Journalist reveals two MAJOR factors that put Liverpool off Ruben Amorim

With Feyenoord's Arne Slot set to take over as the new Liverpool manager at the end of the season, it's easy to forget that another man was the leading candidate a little over a week ago.

Ruben Amorim of Sporting CP had been the overwhelming favourite to succeed Jurgen Klopp as the team's manager this summer after Bayer Leverkusen's Xabi Alonso ruled himself out of the running for the job.

However, early last week, there was a major and unexpected shift in favour of Slot, with many questioning whether the Portuguese's manoeuvrings in flying to London to speak to West Ham United were what led to Anfield decision-makers shifting their focus.

Journalist Melissa Reddy disagrees with this assessment, though.

She believes that two significant factors ultimately led Liverpool to pursue Slot instead.

Strengths of the current squad

Speaking about Amorim, Reddy said on Sky Sports: “He had ticked quite a few of the criteria to get onto the shortlist, but the big sticking point was that his playing philosophy was so different.”

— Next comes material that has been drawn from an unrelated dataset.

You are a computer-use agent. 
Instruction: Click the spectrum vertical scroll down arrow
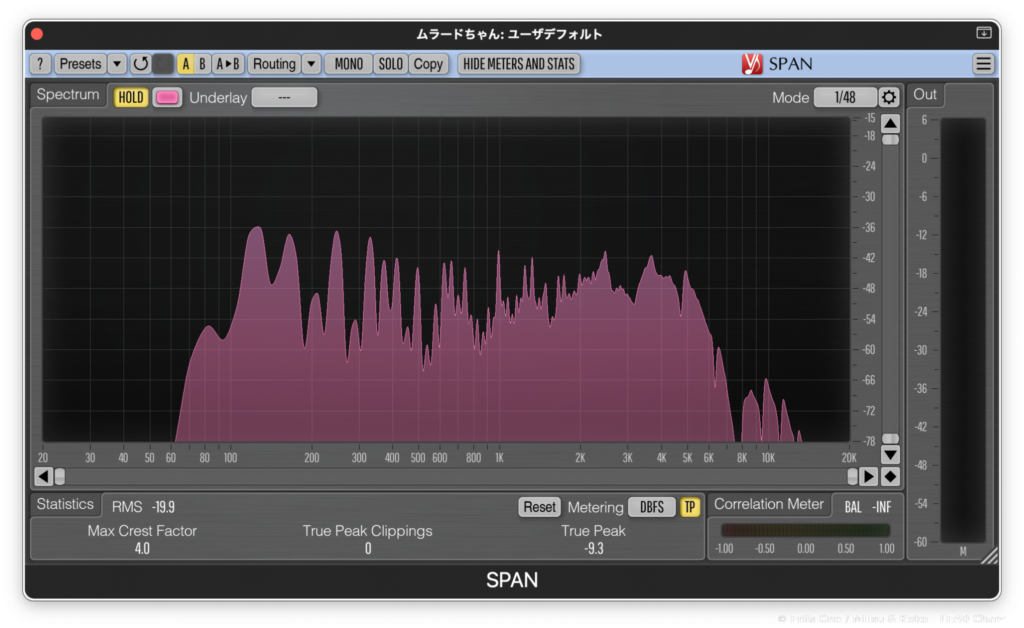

In fact, Amorim's preference for a three-at-the-back formation raised doubts about his compatibility with Liverpool's established playing style.

“He likes to use three at the back," she said, noting, "That doesn’t really stack up with Liverpool’s squad and their comforts in doing that."

If Amorim were to implement those same tactics at Anfield, it would likely necessitate an overhaul in the personnel, particularly with the squad lacking in centre-backs accustomed to playing out wide and dedicated wing-backs.

Consistent playing philosophy

Secondly, Reddy explained how the club placed importance on maintaining a consistent playing philosophy across all levels, something that Amorim's strategy did not align with.

"[Amorim's] long-term vision didn’t align with the Liverpool way," she said.

"Remember, Liverpool play the same way through all the age groups up, so you don’t want to disrupt that.”

By contrast, Arne Slot's approach is perceived to be more in harmony with Liverpool’s existing methodology and long-term vision, favouring a 4-2-3-1 system that is more easily interchangeable with Klopp's favoured 4-3-3.

Having a continuity of style throughout the age groups helps in the development of young players and ensures that the club's young talents can seamlessly enter the first-team fray when needed.

As witnessed this season, that can be incredibly important when resources are stretched as the side competes on multiple fronts.